L'autista Morelli e l'usura
Ad elargire un prestito a Gaetano Cannatà sarebbe stato quindi anche «Danilo Mirabello, che faceva da autista a Salvatore Morelli, detto l’Americano, che era da poco uscito dal carcere e non aveva la patente. Danilo Mirabello era un cliente del mio bar e una volta nel 2014 ho chiesto soldi pure a lui – ha ricordato il collaboratore – che mi prestò infatti tremila euro. I soldi mi disse che provenivano da Domenico Rubino, altro appartenente al clan Lo Bianco, con il quale i contatti li manteneva Mirabello.

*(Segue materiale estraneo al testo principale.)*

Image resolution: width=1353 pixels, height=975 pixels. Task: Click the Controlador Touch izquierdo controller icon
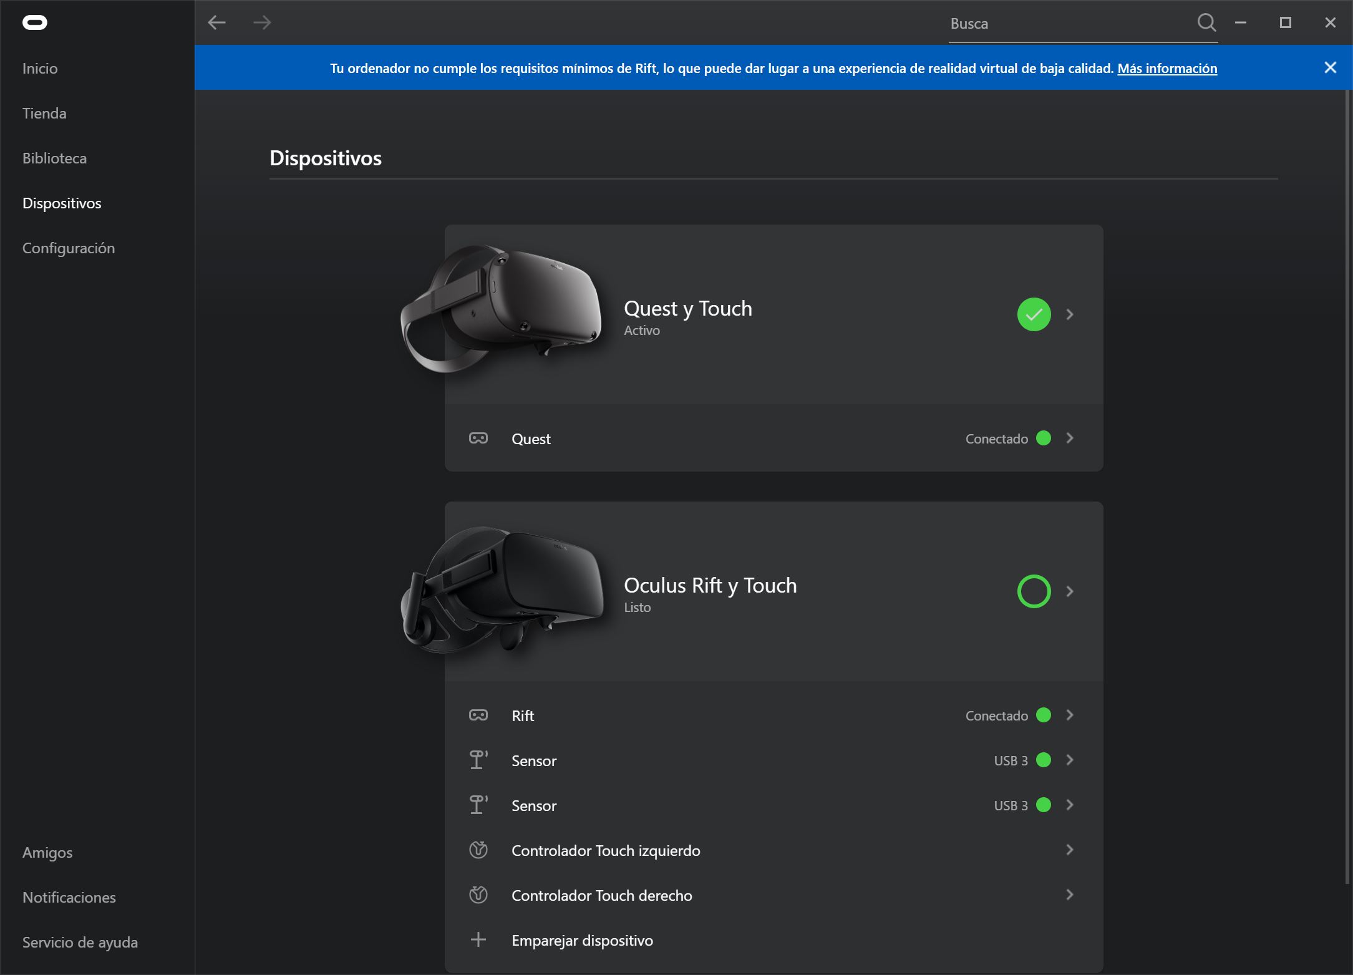click(x=478, y=850)
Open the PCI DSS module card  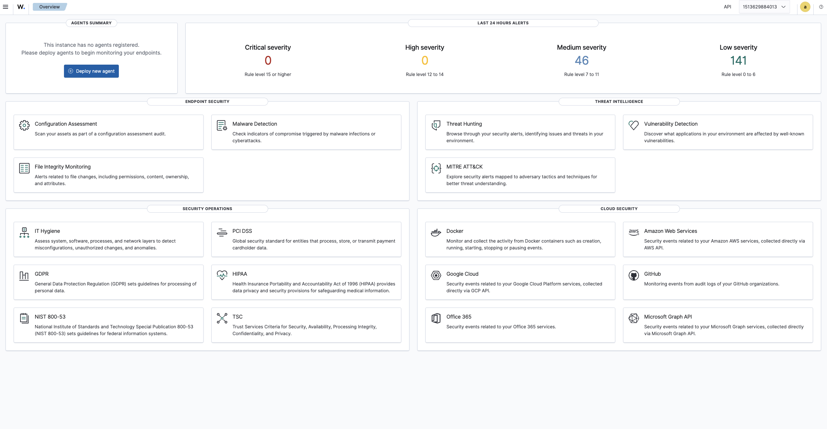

Per il prestito di tremila euro ho pagato 600 euro di interessi al mese». Salvatore Morelli è stato invece indicato da Gaetano Camillò come fra i principali soggetti del gruppo dei Pardea che decideva le estorsioni da compiere.
Dediti all’usura, ad avviso di Gaetano Cannatà sarebbero stati a Vibo Valentia anche Giuseppe Barba, fratello di Vincenzo Barba detto Il Musichiere, e Salvatore Furlano «soggetto che apparteneva al clan Lo Bianco e che era dedito pure a reperire armi».
La deposizione di Gaetano Cannatà sta proseguendo con la sottoposizione degli album fotografici per i riconoscimenti dei personaggi dei clan Lo Bianco-Barba, Pardea e Pugliese.